The occupation of Haiti by the United States between 1915 and 1934 occasioned a continual stream of protests from blacks in the diaspora. Viewed as having underlying expansionist and racist implications, Haiti's occupation became emblematic of the excesses of Social Darwinism and the jingoistic Roosevelt corollary of 1904 that provided justification for intervention in any part of the Western Hemisphere by U.S. forces. Although black participation in foreign affairs and protest against U.S. foreign policies that were unjust was well established, the importance of Haiti as the first independent black republic in the Western Hemisphere made this issue particularly volatile. With the advent of the Progressive era (1895–1920), African Americans with the assistance of liberal European Americans formed the National Association for the Advancement of Colored People (NAACP). Its organ, The Crisis, edited by W.E.B. Du Bois, became, during the occupation years, an important forum for denouncing the U.S. policy toward Haiti.

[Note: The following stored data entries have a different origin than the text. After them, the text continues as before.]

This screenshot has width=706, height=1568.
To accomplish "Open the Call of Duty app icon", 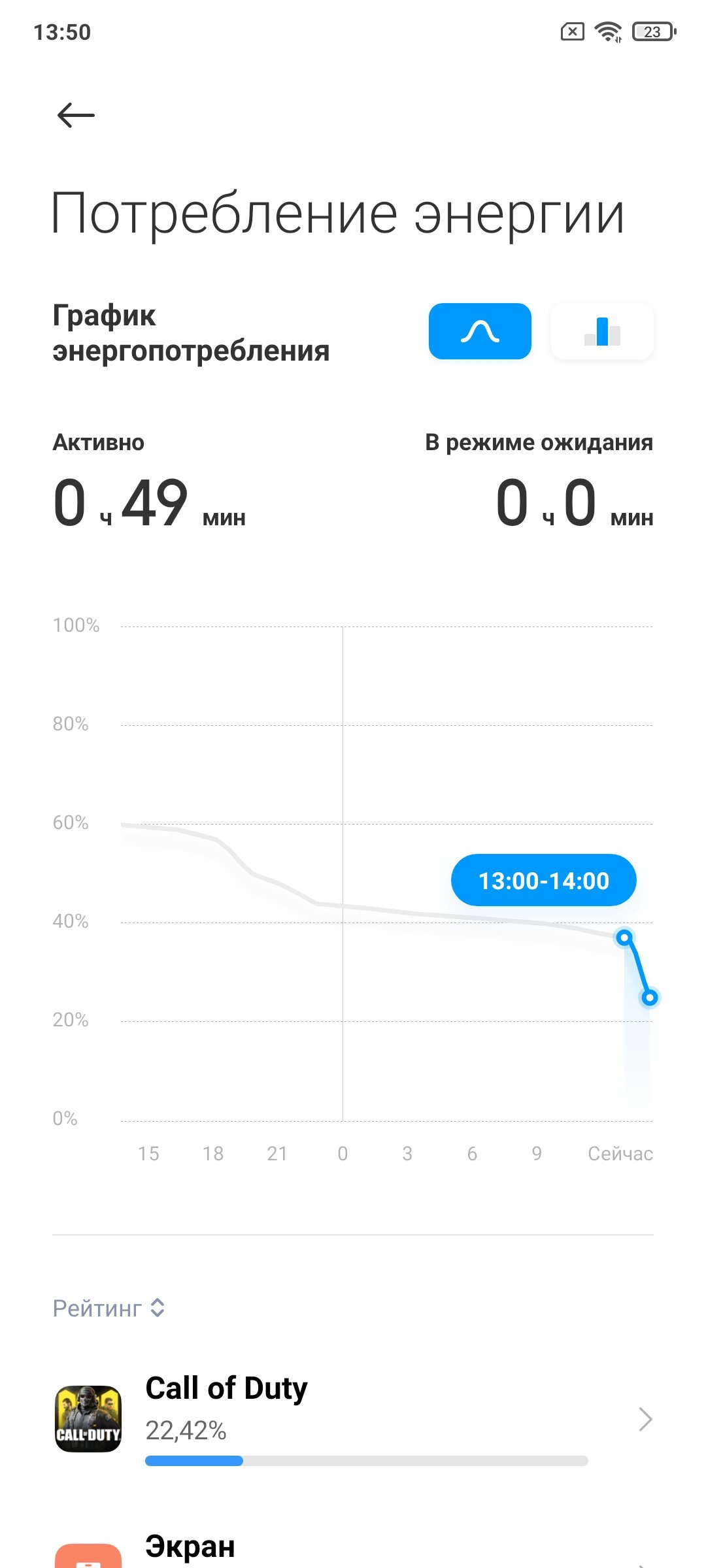I will tap(88, 1419).
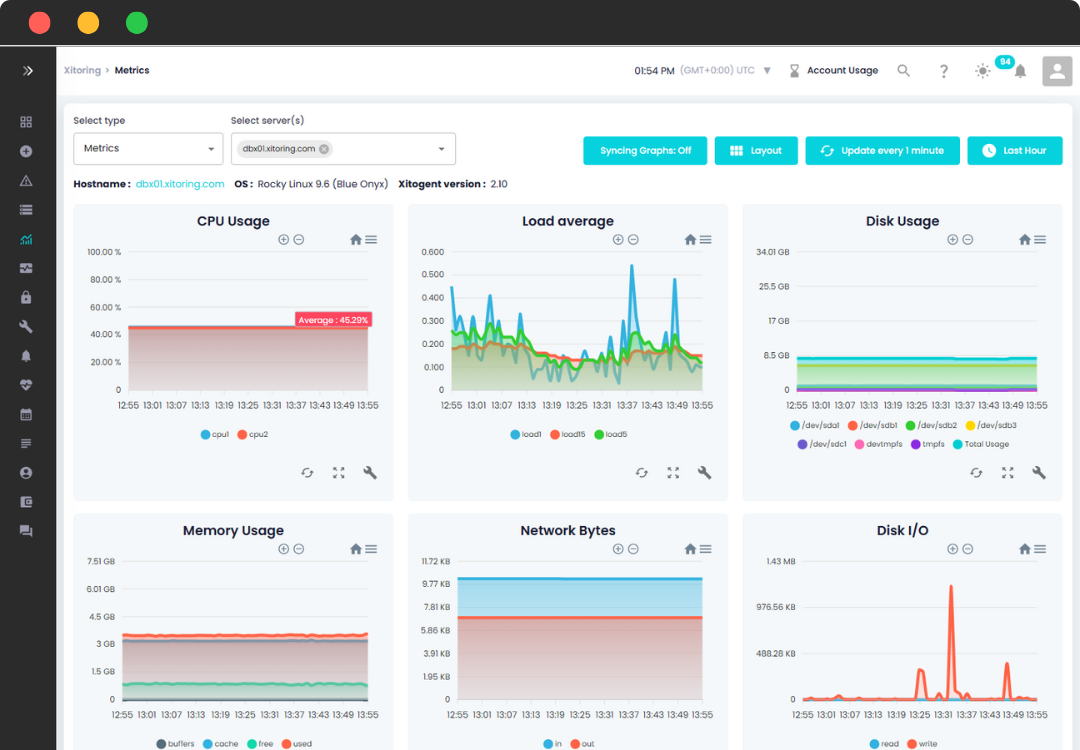Viewport: 1080px width, 750px height.
Task: Open the UTC timezone dropdown arrow
Action: 767,71
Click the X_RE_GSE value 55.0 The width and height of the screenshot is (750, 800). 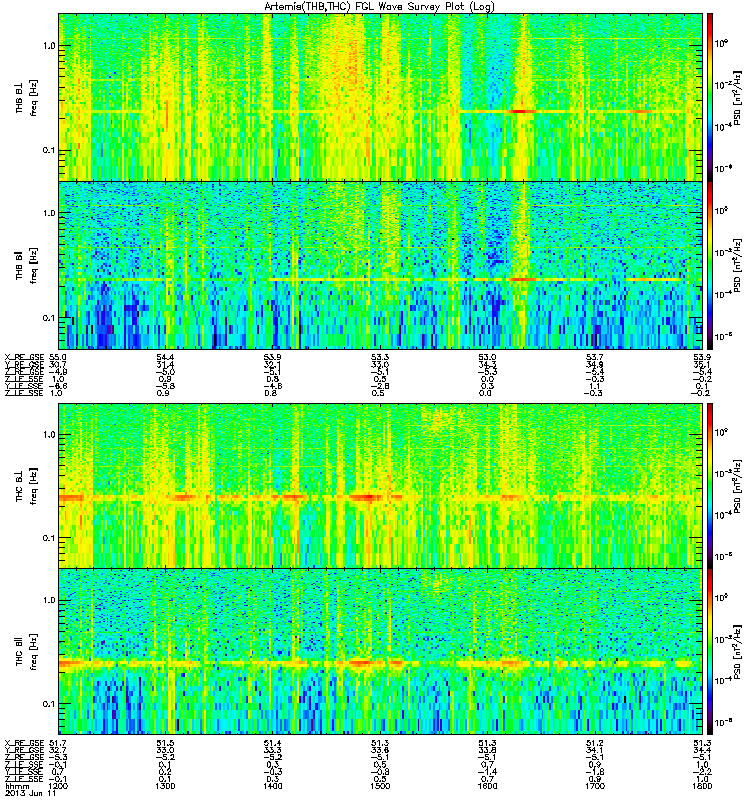[x=57, y=357]
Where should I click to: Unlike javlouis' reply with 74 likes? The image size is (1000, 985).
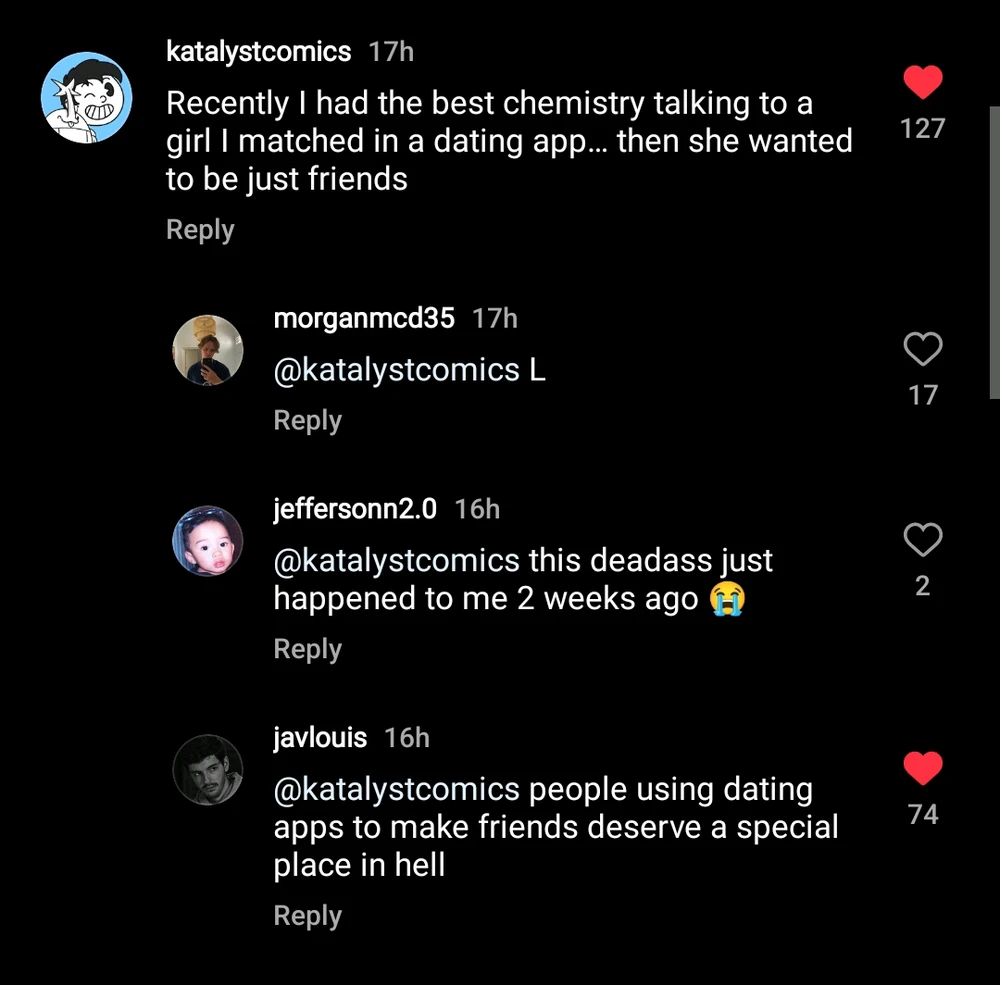pyautogui.click(x=922, y=768)
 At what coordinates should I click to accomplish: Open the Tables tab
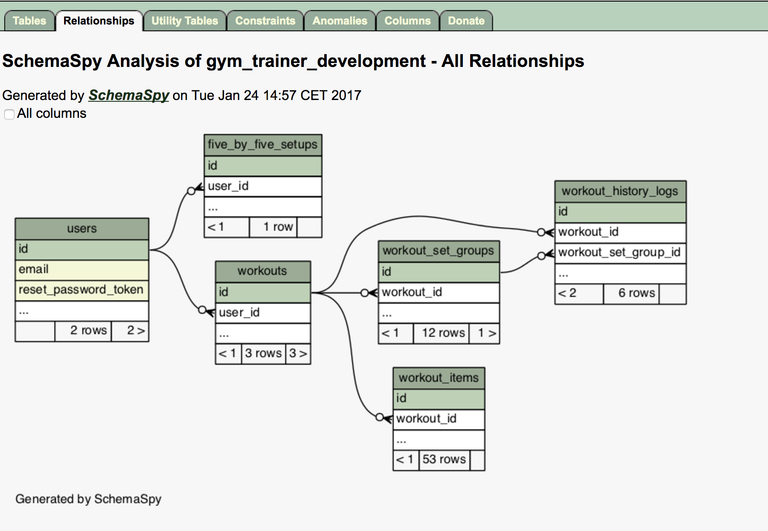(x=29, y=20)
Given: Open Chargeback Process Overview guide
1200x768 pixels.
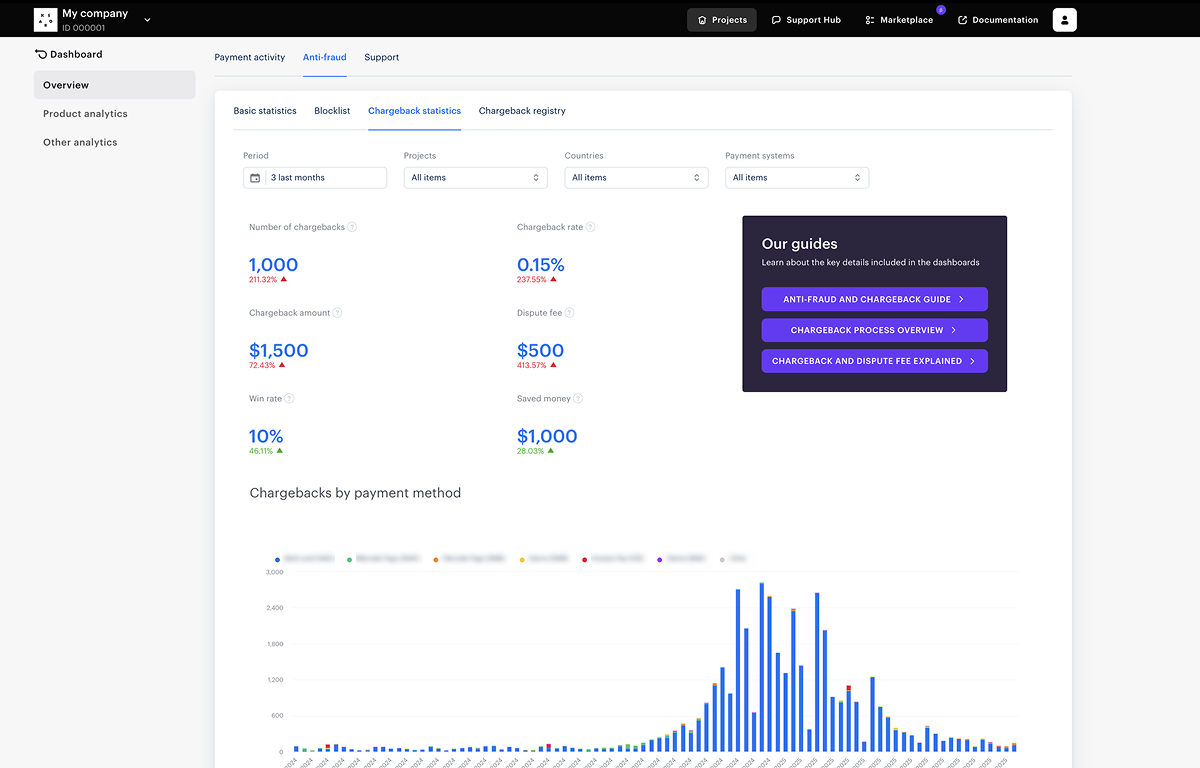Looking at the screenshot, I should click(x=874, y=330).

Utilizing knowledge of world affairs and history, Du Bois, in the pages of The Crisis, evoked images of the Haitian Revolution of 1791—namely, the heroism of Toussiant L'Ouverture, the leader of the Haitian revolution and his successor Dessalines. During the first five years of the occupation, in an effort to inform the reading public about Haiti, numerous articles on Haiti's history and culture appeared in the magazine. In 1920, when James Weldon Johns on, Field Secretary of the NAACP, conducted a fact-finding mission to Haiti, his report was published in its entirety.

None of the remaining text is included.